TEXTO DE LA PÁGINA |
13 sept 2007

Jerez 2003

¡Hola! Para que veáis que no todo van a ser aburridas historias de pedales, ahí os va una de dos ruedas pero con motor, que aconteció en mayo de 2.003 y que recuerdo como una de las mejores vivencias que he tenido; en esta ocasión me acompañó mi hermano Jorge en un casi imposible viaje Bilbao-Jerez de la Frontera ida y vuelta en un fin de semana, a ver el Gran Premio de motos.

En su momento gustó bastante, espero que los que no lo hayáis leído disfrutéis de él.

Saludos,

Edu



Sábado 10 de mayo de 2003, siete y cinco de la mañana. Llego apurado al Sagrado Corazón, donde había quedado con Jorge, porque hubo un pequeño error de cálculo a la hora de recoger toda la indumentaria prevista para caso de lluvia. Pero allí estaba él, ufano y sonriente, dispuesto a discurrir a lo largo de, sí señor, toda una aventura ¡nos íbamos a Jerez!

No había reglas, no había normas, sólo pasarlo bien. Si quieres pasar tú adelante, pasa; si me apetece a mí, pasaré. Si quieres parar a descansar, me lo dices. O a tomar café. O a mear. O a echar un purito. O unas risas. O lo que quieras. Yo lo haré también.

QUÉ GENERAR |
Transcribe sin alterarlo el fragmento del relato del viaje a Jerez que va desde "Sábado 10 de" hasta "íbamos a Jerez!". Los ítems proceden de una fuente distinta.

DATOS MOSTRADOS |

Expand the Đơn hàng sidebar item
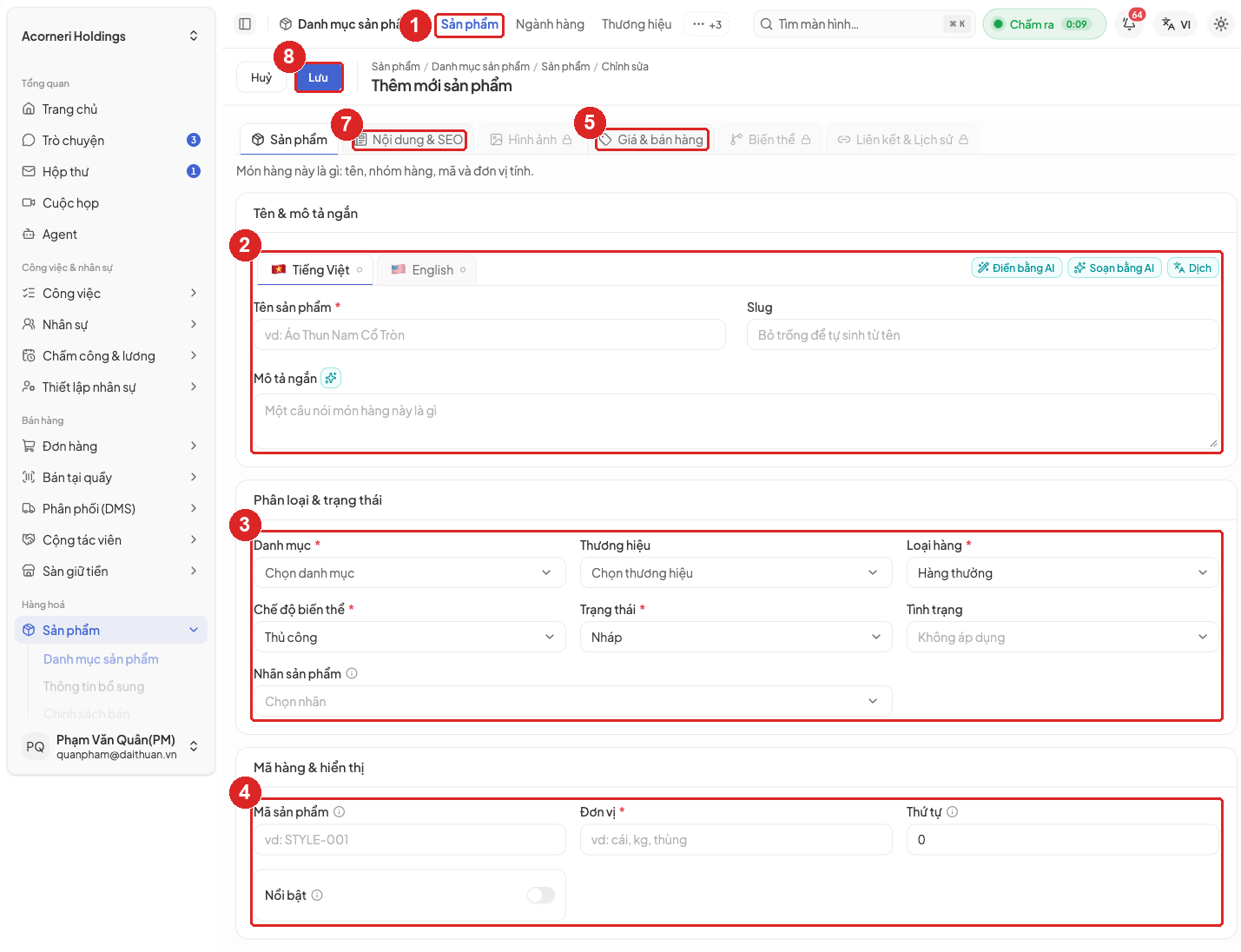 coord(111,446)
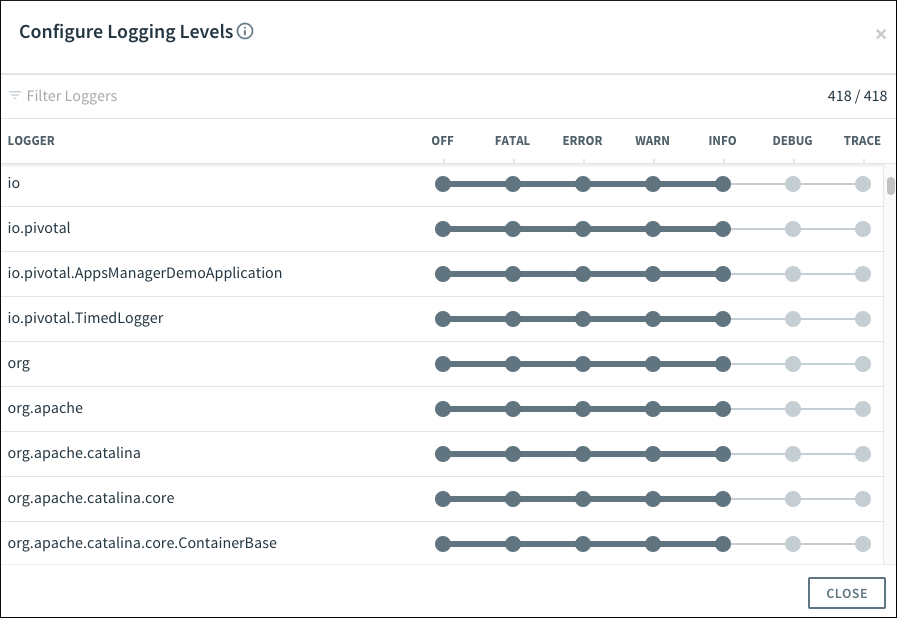Set ContainerBase logger to WARN
This screenshot has height=618, width=897.
click(653, 544)
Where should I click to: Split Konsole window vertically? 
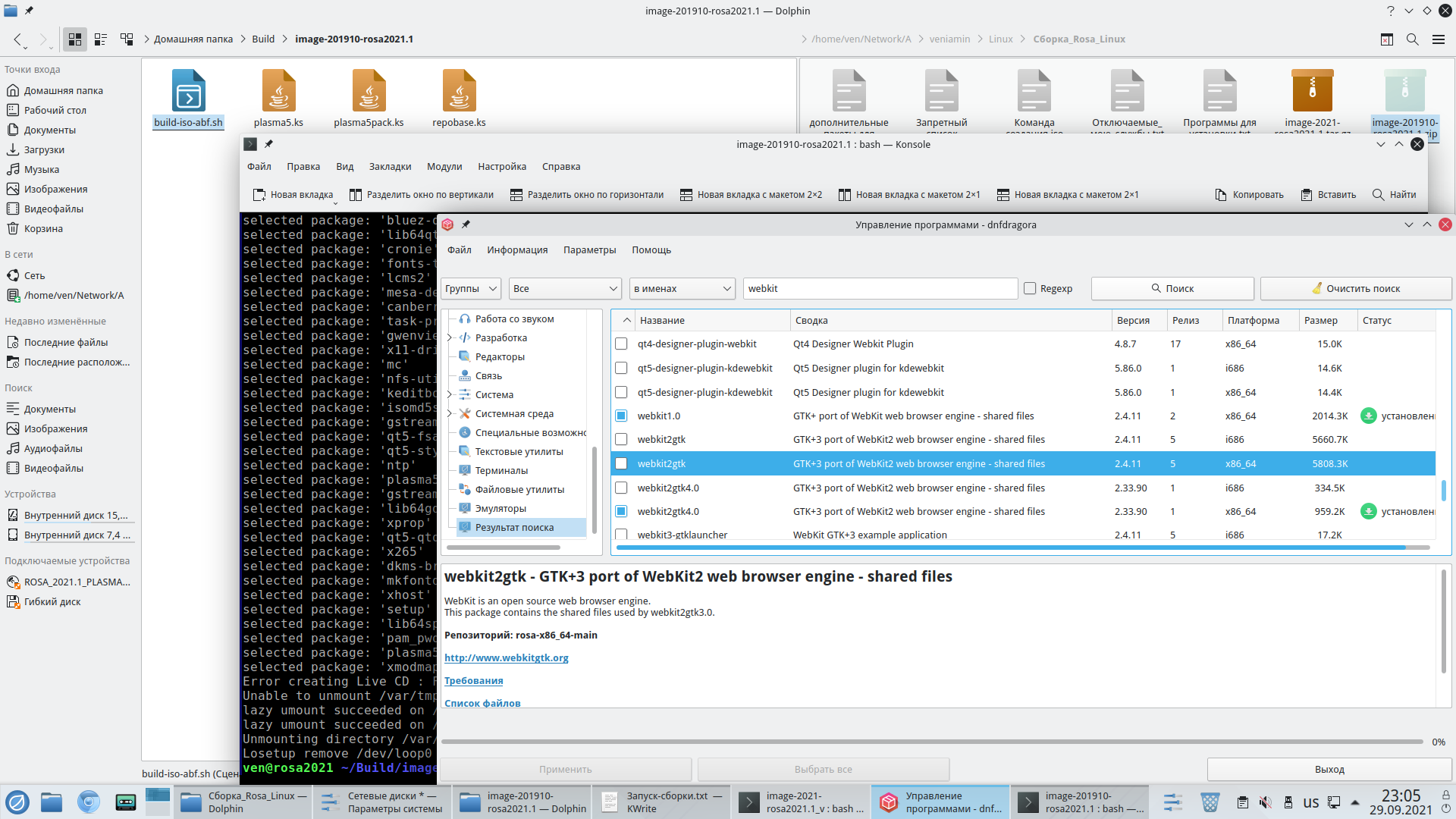[422, 195]
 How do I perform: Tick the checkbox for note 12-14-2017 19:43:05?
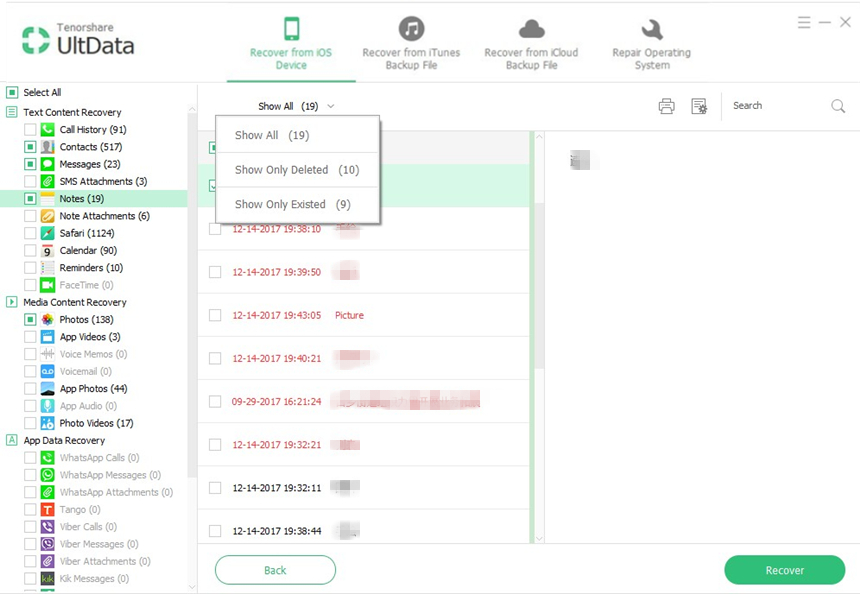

RESPUESTA |
Sábado 10 de mayo de 2003, siete y cinco de la mañana. Llego apurado al Sagrado Corazón, donde había quedado con Jorge, porque hubo un pequeño error de cálculo a la hora de recoger toda la indumentaria prevista para caso de lluvia. Pero allí estaba él, ufano y sonriente, dispuesto a discurrir a lo largo de, sí señor, toda una aventura ¡nos íbamos a Jerez!